We Must Cultivate Our Gardens

We Must Cultivate Our Gardens

Exhibition title: We Must Cultivate Our Gardens
Venue:Zahorie Gallery of Jan Mudroch in Senica
Curator: Barbora Lungová
Exhibiting artists: Marek Burcl, Petra Čížková, Jan Karpíšek, Denisa Krausová, Hana Matyášová, Martin Zálešák
Opening: 20.8.2021 (Fri) at 17.00
Duration: 2021/08/20 (Fri) – 2021/10/10 (Sun)

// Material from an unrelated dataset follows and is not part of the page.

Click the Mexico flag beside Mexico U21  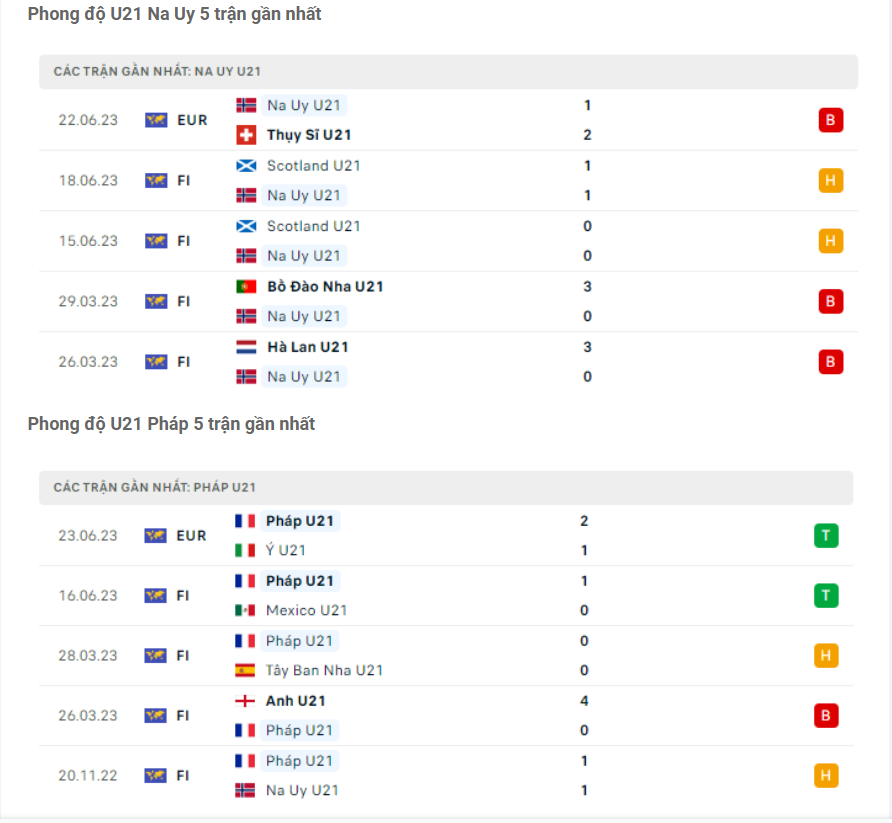tap(245, 610)
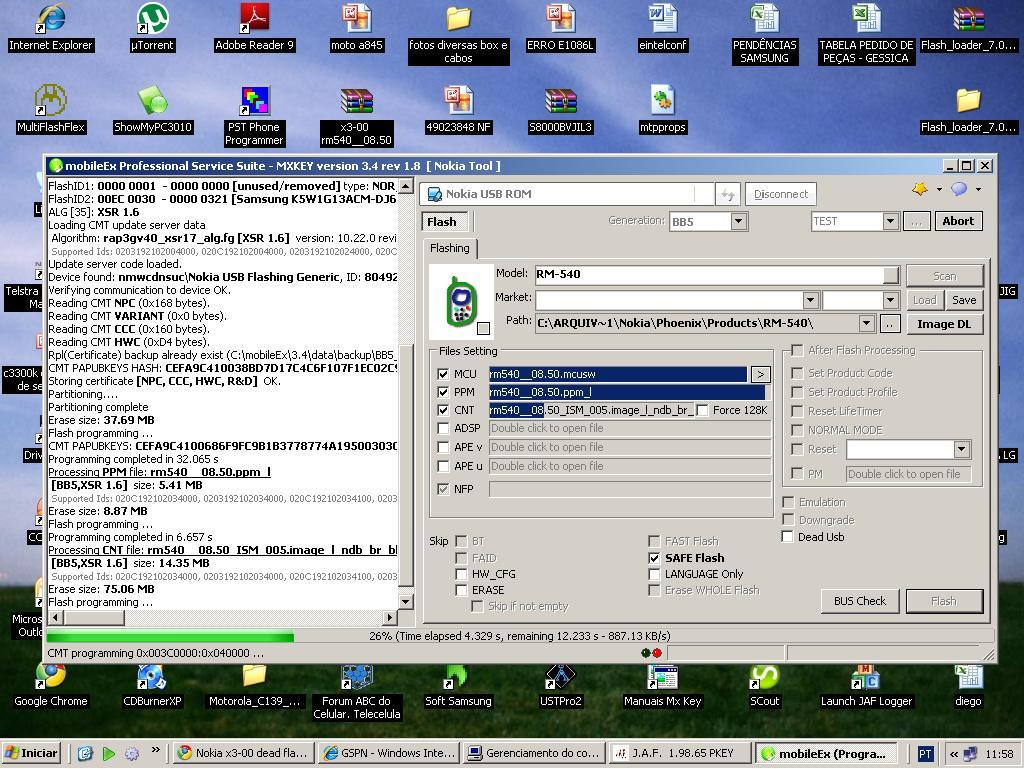Click the blue speech bubble icon

pos(959,190)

Follow-up program: Botanical field trip – Katarína Devanová (Bratislava Regional Conservation Society – https://broz.sk/en/organisation/); lecture on landscape formation based on human agricultural activity from historical perspective and diverse forms of conservation landscape management – Zuzana Veverková (Czech Union for Nature Conservation, Kyjov section); sensuous wandering through landscape accompanied with plant rituals – Efemér (Lucie Králíková); guided tours of the exhibition and a lecture on gardens as landscapes and landscapes as gardens – Barbora Lungová; local guidance – Slovak Union for Nature and Landscape Conservation – Lubica Kryštofová

About exhibition

The exhibition title is inspired by the last sentences of Voltaire’s Candid where the novel’s protagonists find stoical calm and relative happiness after several decades of being tossed around the world by circumstances of politics, war, folly, and cruelty. They settle down and enjoy the welcoming shade and the products of their garden which provides them both with basic subsistence and with luxury fruits – that is, with aesthetic and culinary pleasures. Usually, it is architecture which is associated with visual art; the figure of a house is often invoked in philosophical texts as well. Garden, a type of space which is a threshold between “wilderness” and the architectural order seems to escape the kind of attention it would deserve. Contemporary environmental art frequently focuses its attention to general and global entities, be it the terrifying prospect of sixth mass extinction, degradation and collapse of ecosystems caused by pollution, extraction, urbanization, or intensive agriculture. Looking at gardens may seem in this context as a form of superfluous aesthetic escapism. Yet, it could be gardening which might help restore the links we had severed: those of producing our own vegetables, fruit, and flowers, those of creating our own dream paradises (the popularity of “cottagecore” during the lockdown is quite logical), those of a shared togetherness in our communities (their possible claustrophobic effects notwithstanding), those of caring for the biodiversity whose existence is so critically endangered. Since biblical times, maybe longer, a garden is an image of paradise and of the ideal, carefree existence. After all, the experience of expulsion from the garden has been not familiar only in the last several hundred years of capitalist economics, colonialism, and the advent of modernity.

The project we are presenting to the public is not a purely artistic one; its goals are educational as well. Ecosystems created by people can be also understood as gardens – in fact, most landscapes have been formed by human activity in the last tens of thousands years, be it the bush formed by Aborigines or lodgepole pine forests of the Pacific coast of the United States. In our context, the same can be said of Central European landscape, which is (or was) characteristic for its meadows, pastures, tree avenues, orchards, coppiced forests, small quarries, wetlands, and a number or other “constructed ecosystems” which essentially depend on extensive, small-scale but ongoing human activity. Locally, these ecosystems have vanished in great numbers due to a lack of human care.

The artistic part of the project will present several artists who are preoccupied with gardening and working with plants, animals, and fungi both in art and life. The follow-up program, however, also plays a vital part of the project in aiming at connecting communities of people who are interested either in art or in nature conservation and environmental issues. We will take the participants outdoors to observe wild plants with a professional botanist, to experience landscape and plants artistically through ad-hoc rituals invented by one of the artists, we will provide two lectures on landscape conservation management and philosophical perspectives on nature/culture, wilderness, and figures of gardens and gardening artists, and will organize painting/environmental workshops for schoolchildren. These activities aim to demonstrate the interconnectedness of aesthetic and ethic approach to landscape, to living entities that surround us, and to “nature,” or rather, to “nature-culture” as an amalgam of things and phenomena which are wild and sympoetic and things and phenomena which are constructed and essentially determined by human activities. We will look at things which are brittle and precarious either due to a lack or an excess of different forms of human activities.

Barbora Lungová

Supported using public funding by Slovak Arts Council.